RE: Fwd:

Tom MacDonald Tue, 13 May 2014 17:47:23 -0700

Hello Julien and Hervé

My name  is  Tom  MacDonald and I am the manager of the Chapel team at Cray.
This is the first time we have seen this question from you, and we are not sure 
why
we did not see this email the first time you sent it.  I’m sorry you had to 
send this
message a second time.


The first question I have is which version of Chapel are you using?
The most recent sources are the 1.9.0 version and are currently available
for download from the SourceForge web site:

  https://sourceforge.net/projects/chapel/

If you are not using the latest Chapel version, can you please compile and run
your program again using the latest version and let us know your results?

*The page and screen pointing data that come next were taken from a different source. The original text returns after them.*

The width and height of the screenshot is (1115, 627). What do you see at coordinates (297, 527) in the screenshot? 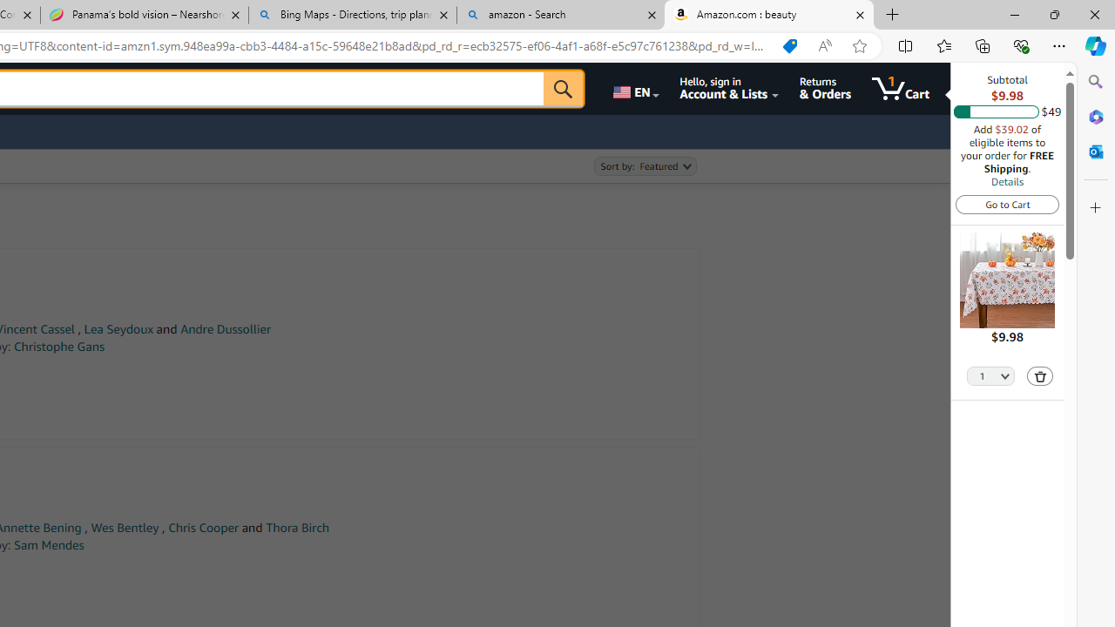
I see `'Thora Birch'` at bounding box center [297, 527].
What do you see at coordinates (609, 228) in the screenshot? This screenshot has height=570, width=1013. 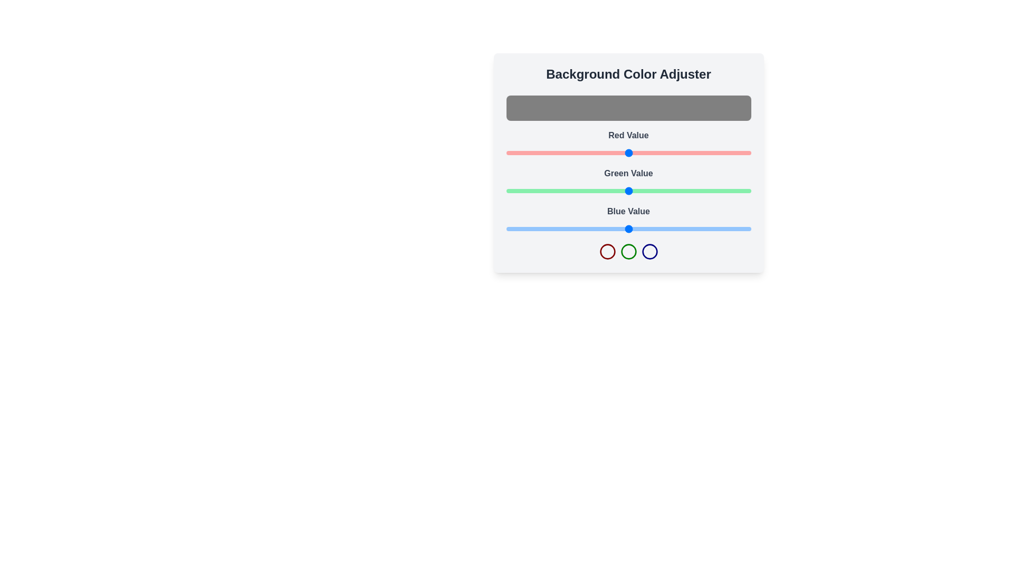 I see `the blue slider to set the blue value to 107` at bounding box center [609, 228].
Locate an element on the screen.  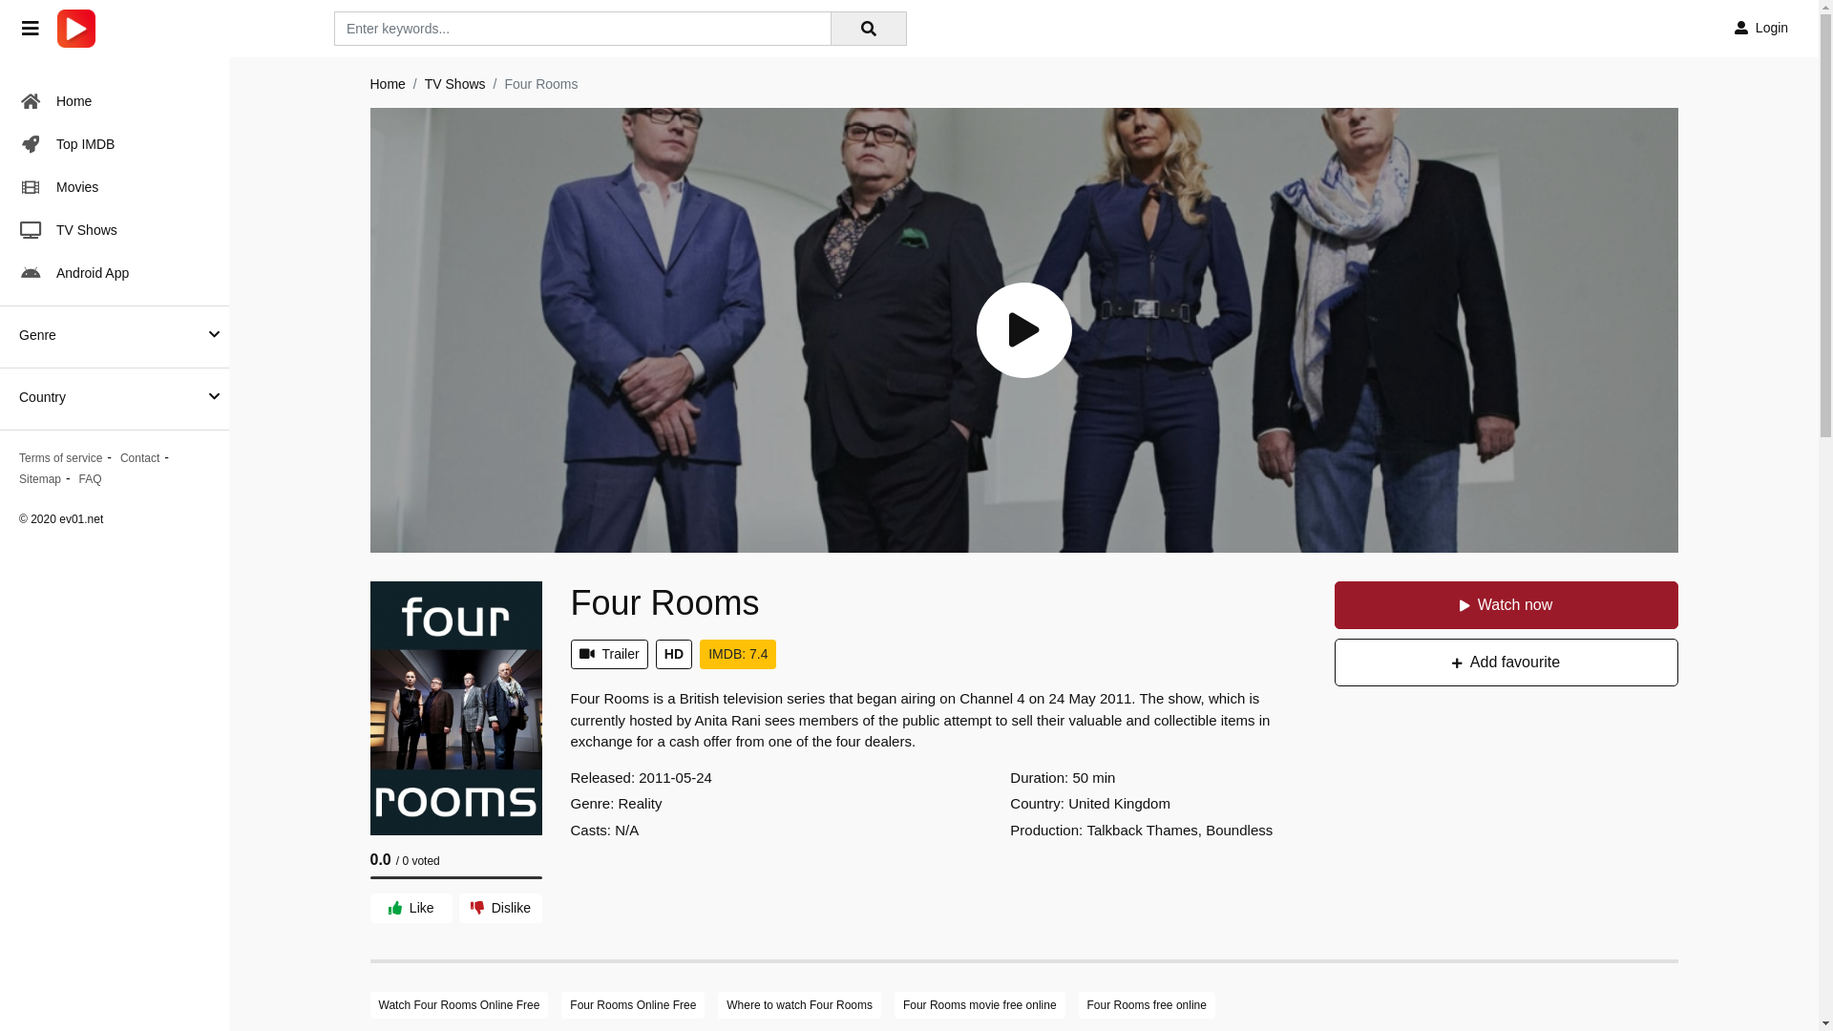
'Android App' is located at coordinates (114, 272).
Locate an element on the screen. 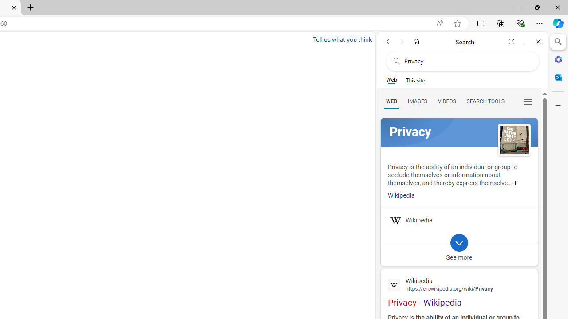  'Web scope' is located at coordinates (391, 80).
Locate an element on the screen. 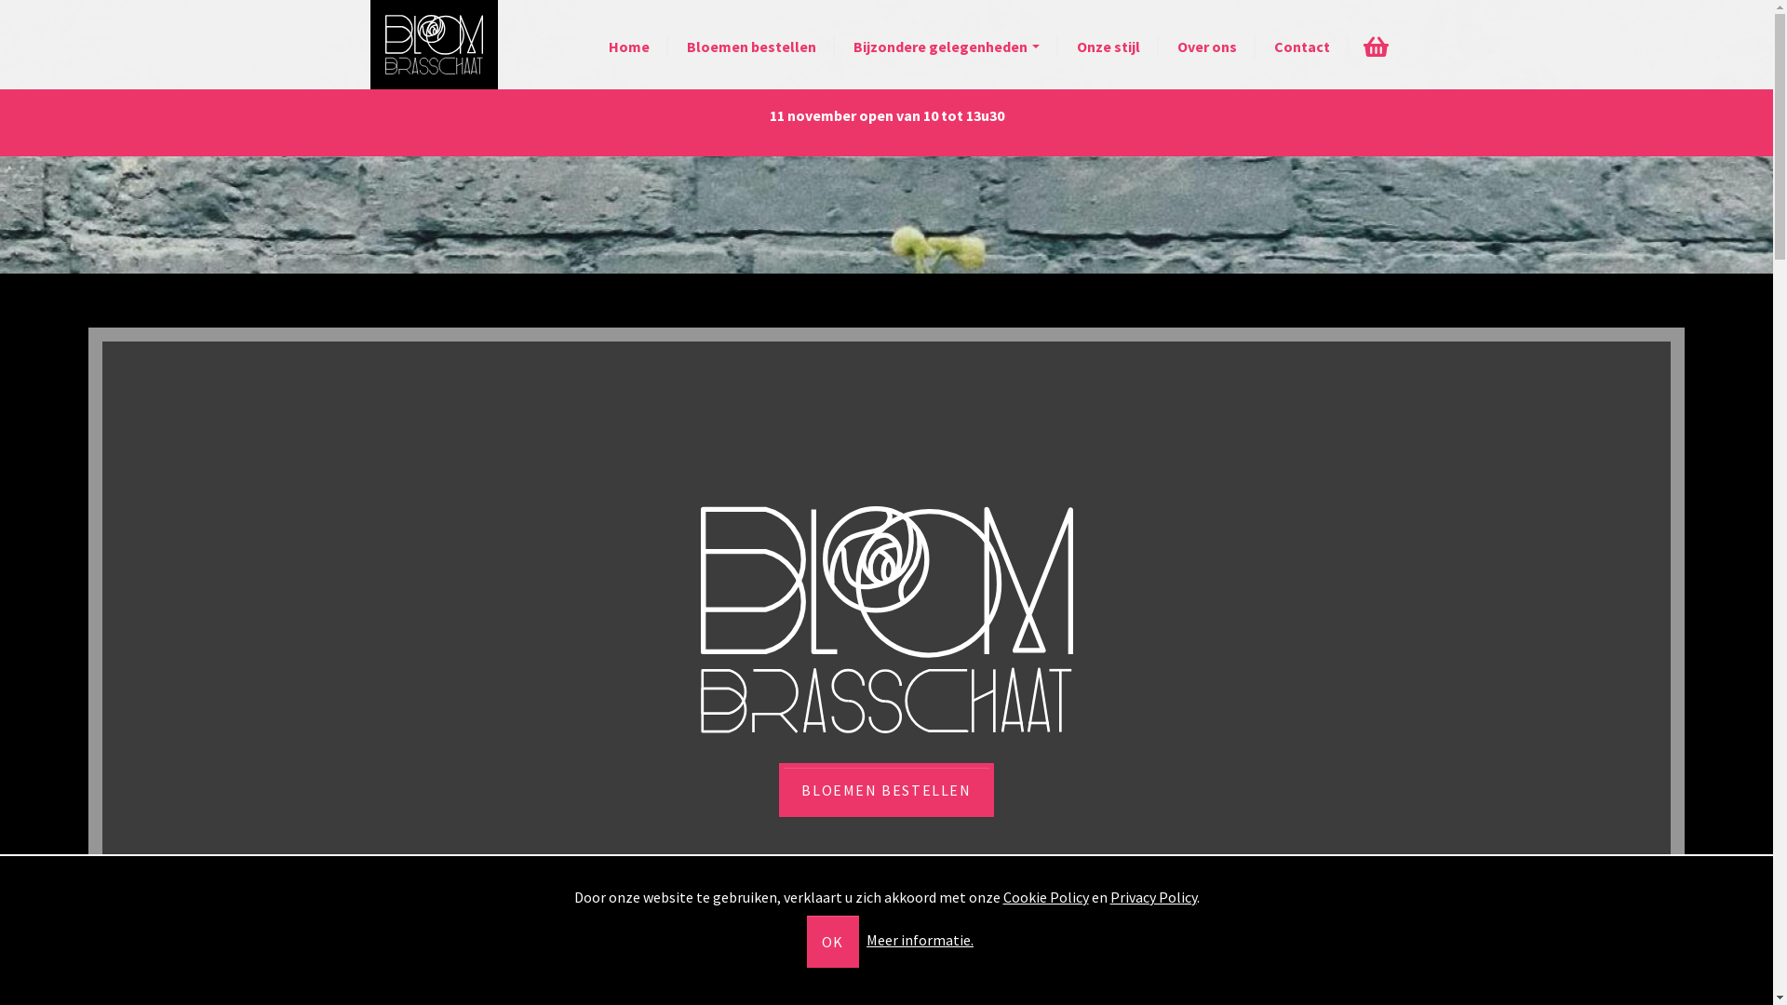 This screenshot has width=1787, height=1005. 'Onze stijl' is located at coordinates (1108, 46).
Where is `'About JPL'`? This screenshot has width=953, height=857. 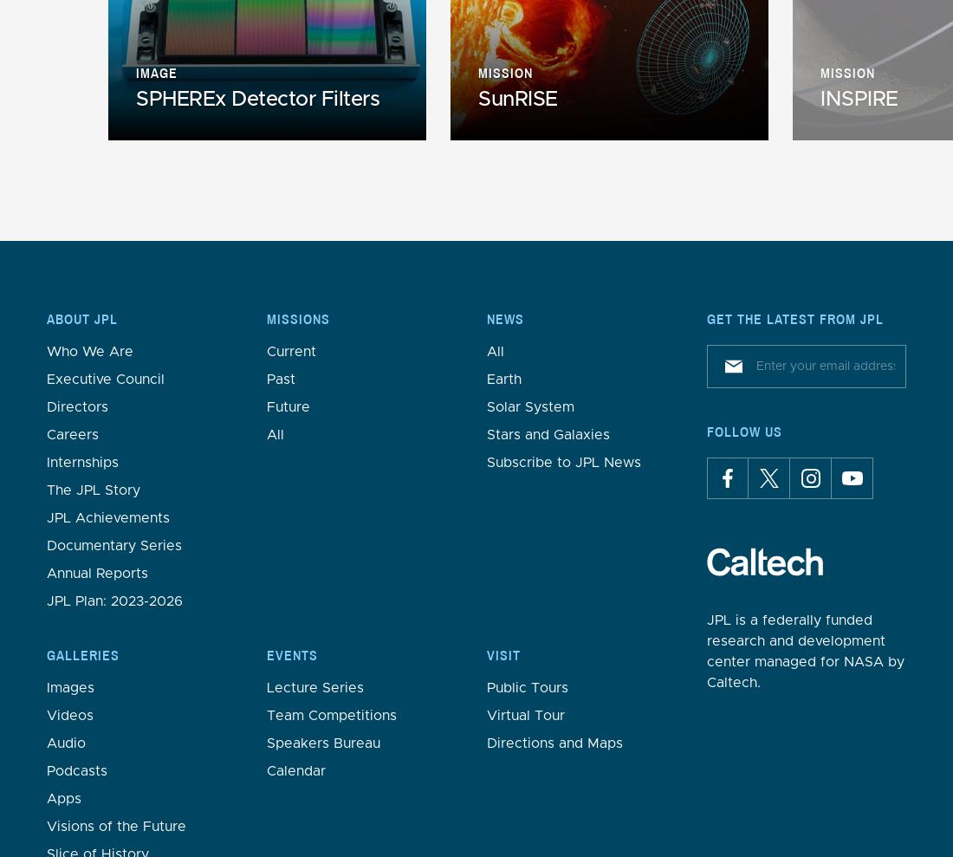
'About JPL' is located at coordinates (82, 318).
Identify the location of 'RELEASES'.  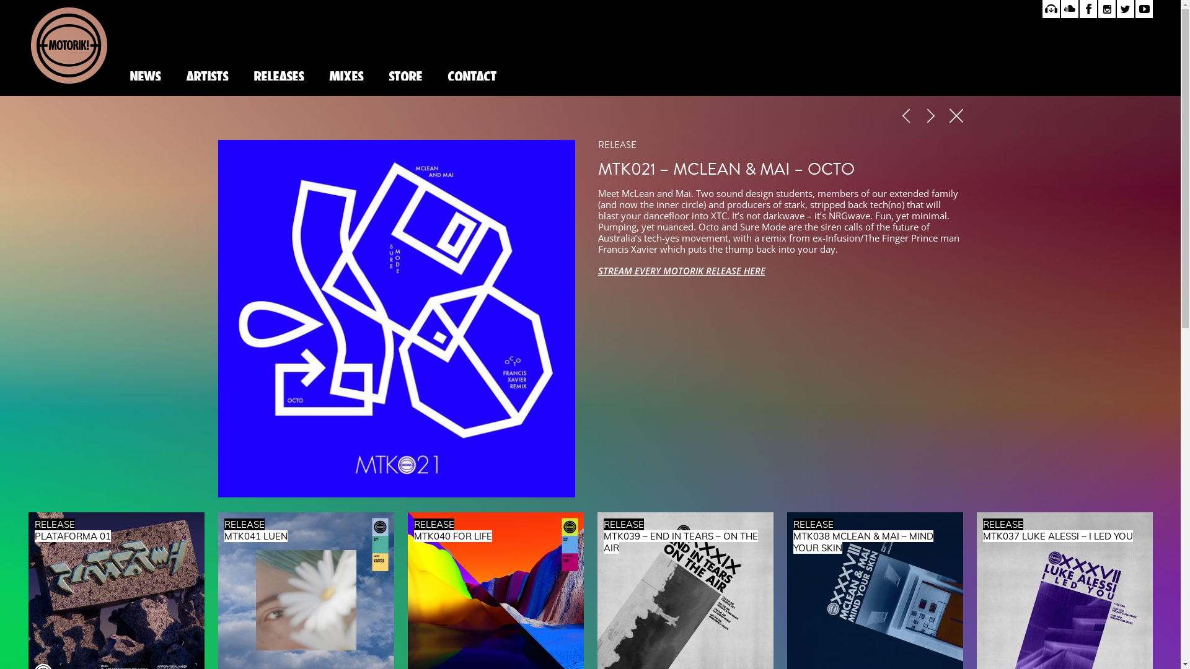
(278, 74).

I see you already are using the –fast flag when you compile.

We are currently working to improve Chapel performance with each
release and are making significant strides.  To track our progress
over time, refer to:

        http://chapel.sourceforge.net/perf/

Also please read the file named PERFORMANCE that comes with the download.

If you are using the 1.9.0 version, please let us know that too.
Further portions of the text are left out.